Bristol Capital Advisors, LLC ("BCA") believes that an investment approach focused on smaller capitalized companies, early stage companies or larger private companies is the best way to identify and seek to profit from undiscovered or untapped deep value investment opportunities. We find these opportunities among companies we believe to be "under-valued," "under-resourced" or poorly governed, such as early stage development companies with growth potential, where the various stages of the company’s evolution provide a range of investment opportunities, or in larger private companies with valuable intellectual property, strong brand recognition, assets or products that generate significant revenue but have lacked fiscal discipline, governance, strategy, or become mired in debt. The value of these companies may significantly appreciate as a result of changes in management, governance, strategy or corporate and/or financial restructuring.
BCA favors opportunities to work with companies in a mutually beneficial and cooperative environment but will pursue aggressive activist investing in particular cases. In situations where management has repeatedly failed to execute on a business plan or make the desired improvements to the company's corporate governance, or there are signs that management may have internal conflicts of interest or are taking actions that have a detrimental impact on the company's operations or performance, BCA shall seek to implement the desired improvements through ongoing discussions with management. At times, when progress is not made through these discussions, BCA may often seek to take other actions, such as seeking board representation or calling a special shareholder meeting.
Late stage pre-IPO private equity allocations or bridge loans are made with the intention of profiting from a post-IPO sale of the holding, rather than planning for it to be a buy and hold long-term (i.e. 2 years+) investment. Private investments in public companies are made in cases where there are catalysts or the potential for catalysts (i.e. completion of later phases of drug trials) occurring in the near future (i.e. 6 to 12 months) to propel the stock forward and the pricing of securities is at a discount to market value at the time of investment. Investments in distressed companies can be made through stalking horse bids, DIP loans, or asset purchases, which enable a company to reorganize, revitalize its balance sheet, improve relations with vendors, and better position itself to capitalize on its future and turnaround strategy.

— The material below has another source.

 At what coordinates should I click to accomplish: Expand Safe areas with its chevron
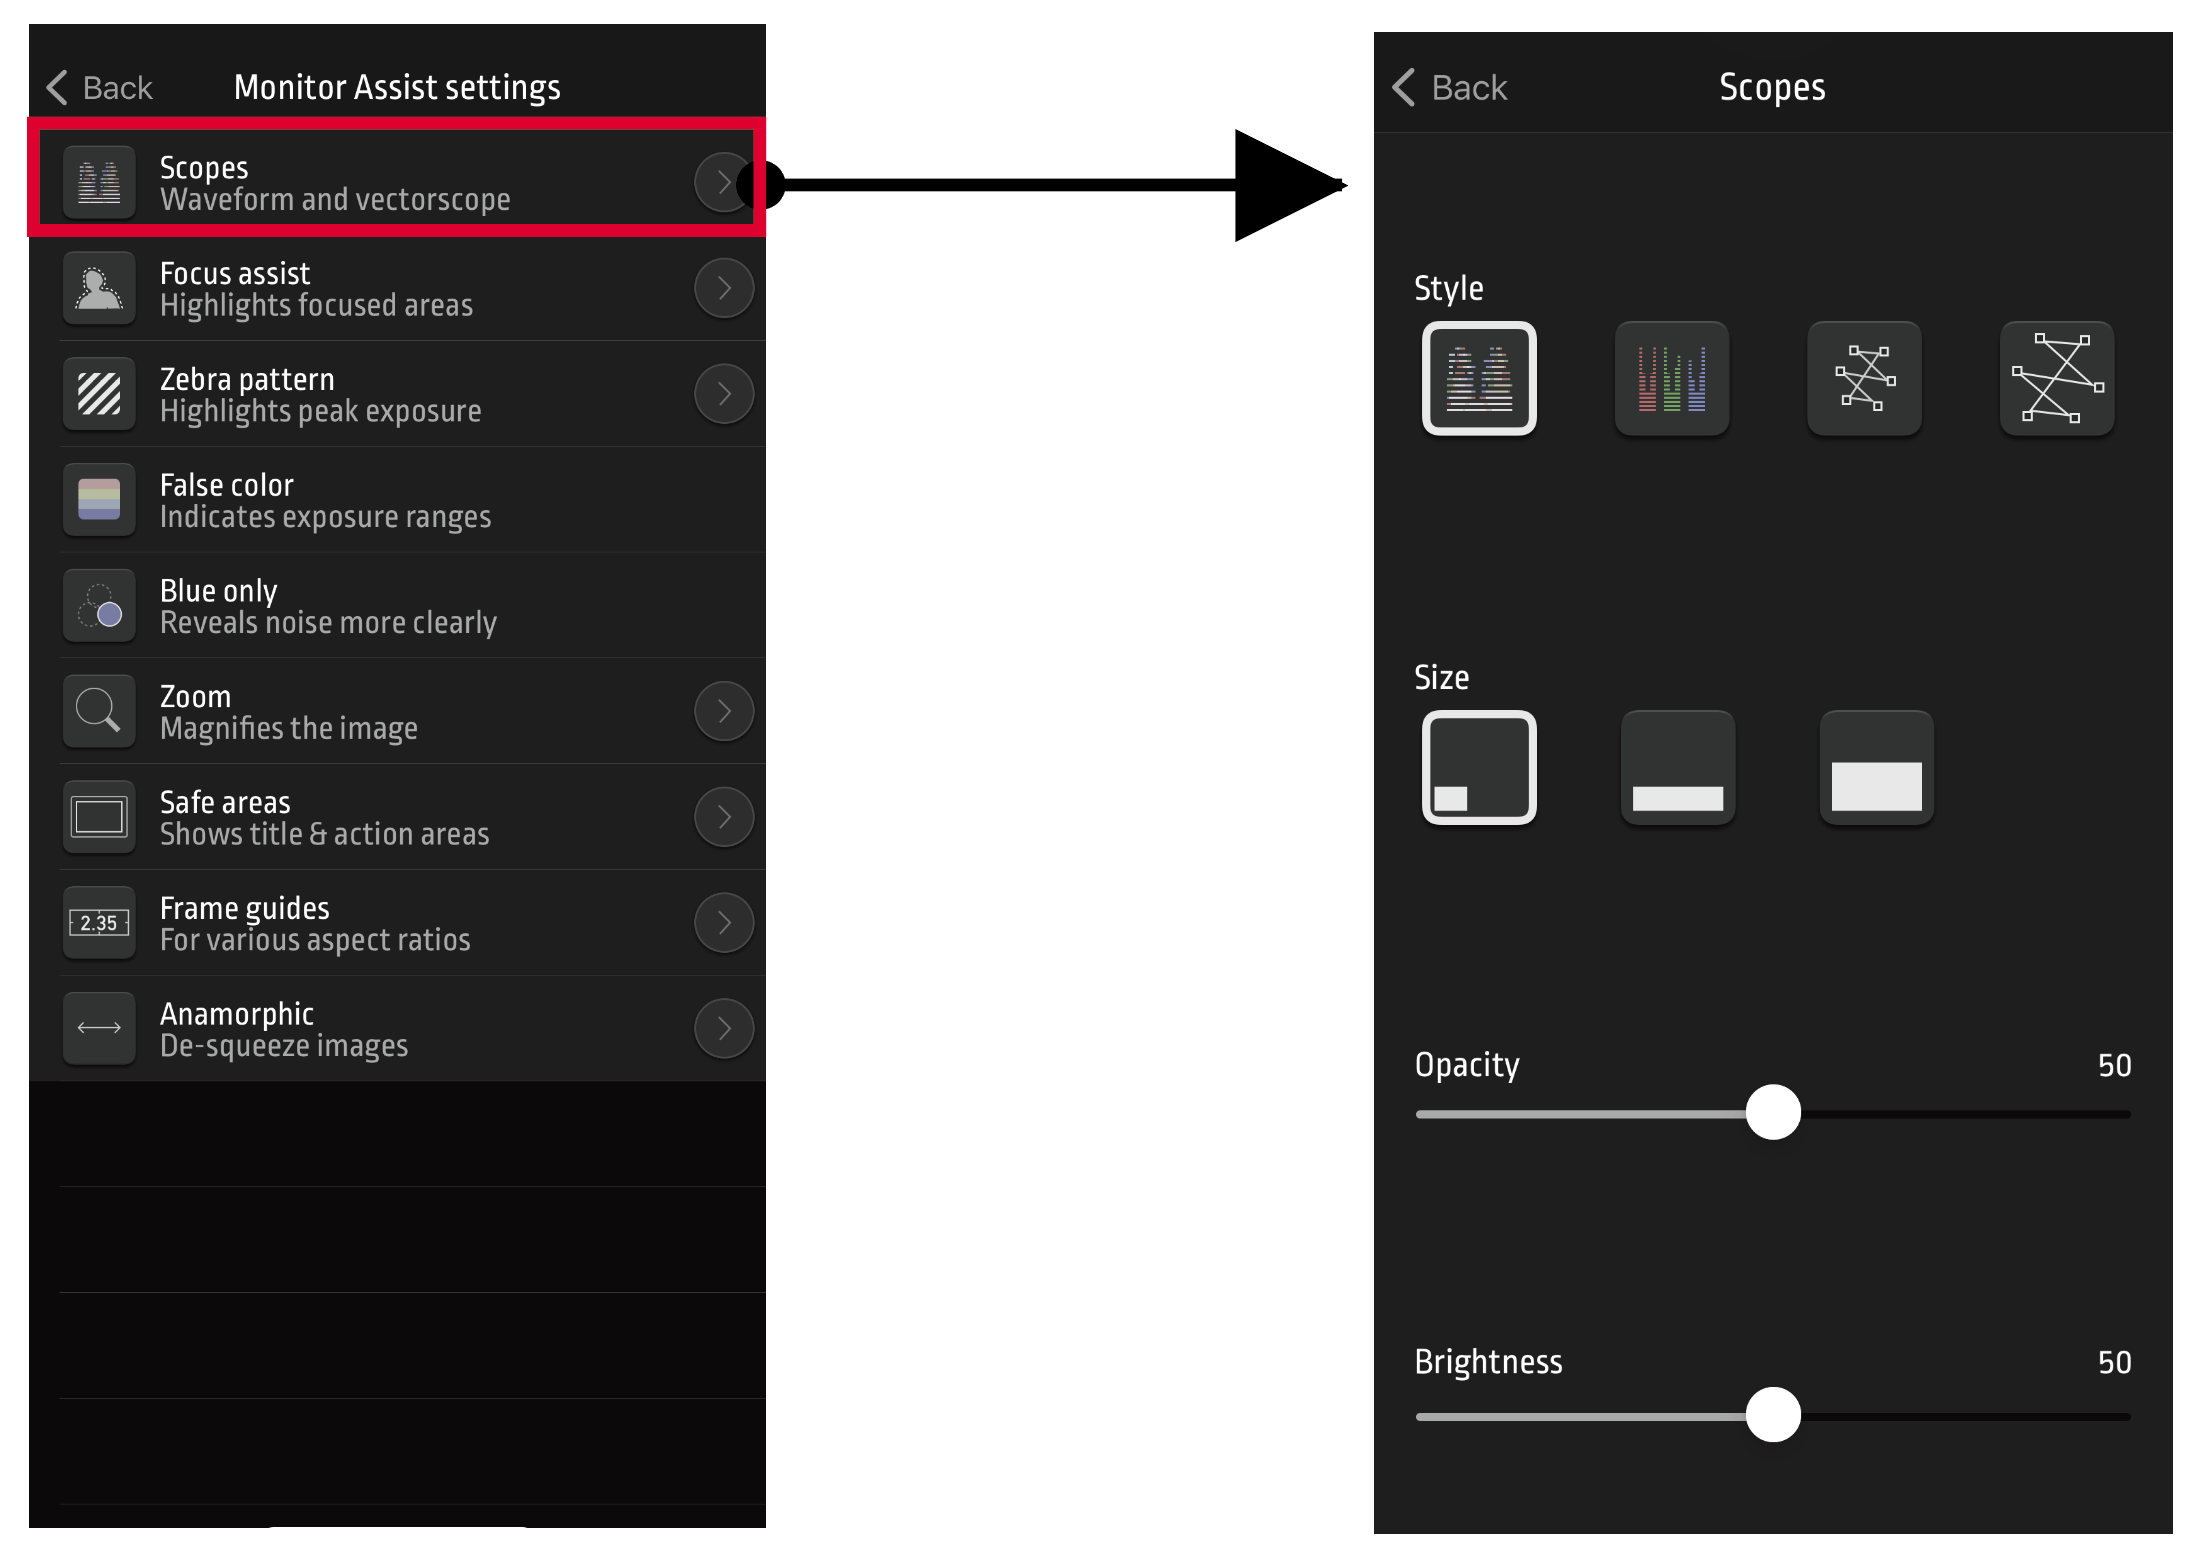click(724, 817)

These transactions are often structured to include provisions designed to protect against loss of principal and minimize risk.

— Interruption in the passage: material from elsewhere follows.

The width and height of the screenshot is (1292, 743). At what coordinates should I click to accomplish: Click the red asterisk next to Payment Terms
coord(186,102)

We believe that the depth of experience and expertise of our portfolio managers as active investors in private and public equity, distressed companies (as either the stalking horse bidder, DIP lender, or purchaser of assets), and structured transactions, supplemented by the efforts of an investment team which has worked together for over two decades, is both a competitive advantage and a requisite for properly evaluating and pursuing deep value opportunities in a variety of companies, whether private, public or distressed.